Stored data
--

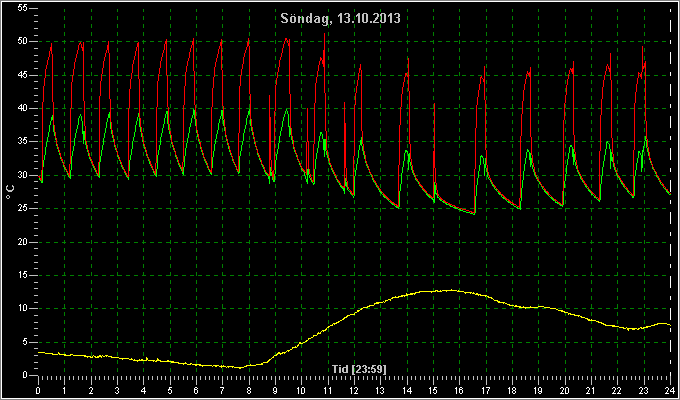The height and width of the screenshot is (400, 680).
Task: Select hour 0 on the time axis
Action: 38,390
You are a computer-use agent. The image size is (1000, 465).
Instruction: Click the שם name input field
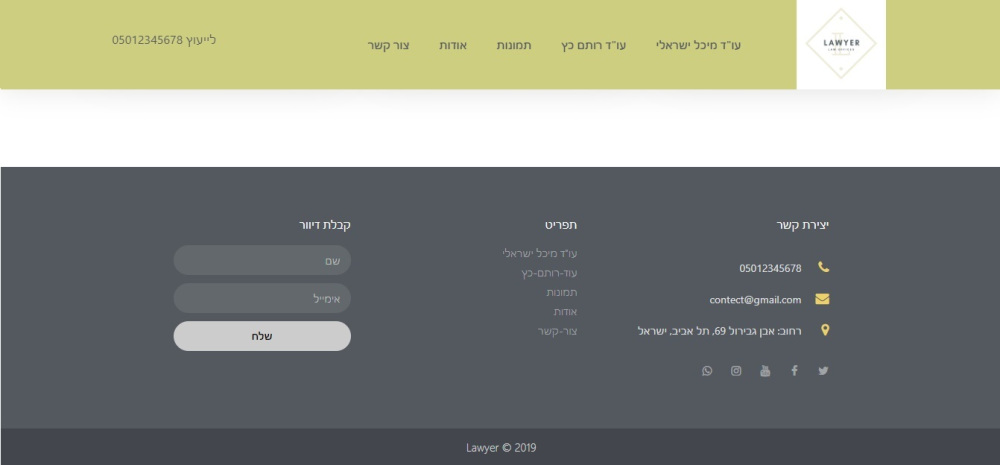[x=262, y=260]
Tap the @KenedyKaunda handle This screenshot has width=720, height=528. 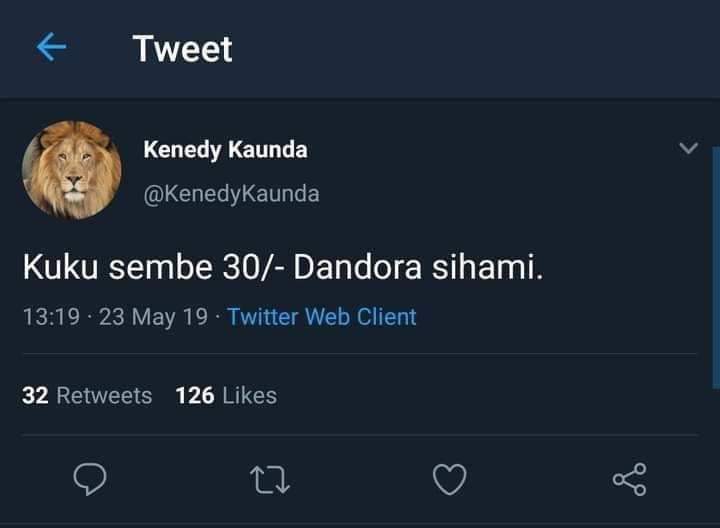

--

◆ What to work on
From the line with "You are a computer-use" to the final line of the records, inclusive, set down the lines exactly and add nothing; leave every picture out.

◆ Result for this exercise
You are a computer-use agent. The image size is (1000, 465).
Instruction: Click the שם name input field
[x=262, y=260]
Tap the @KenedyKaunda handle This screenshot has width=720, height=528. 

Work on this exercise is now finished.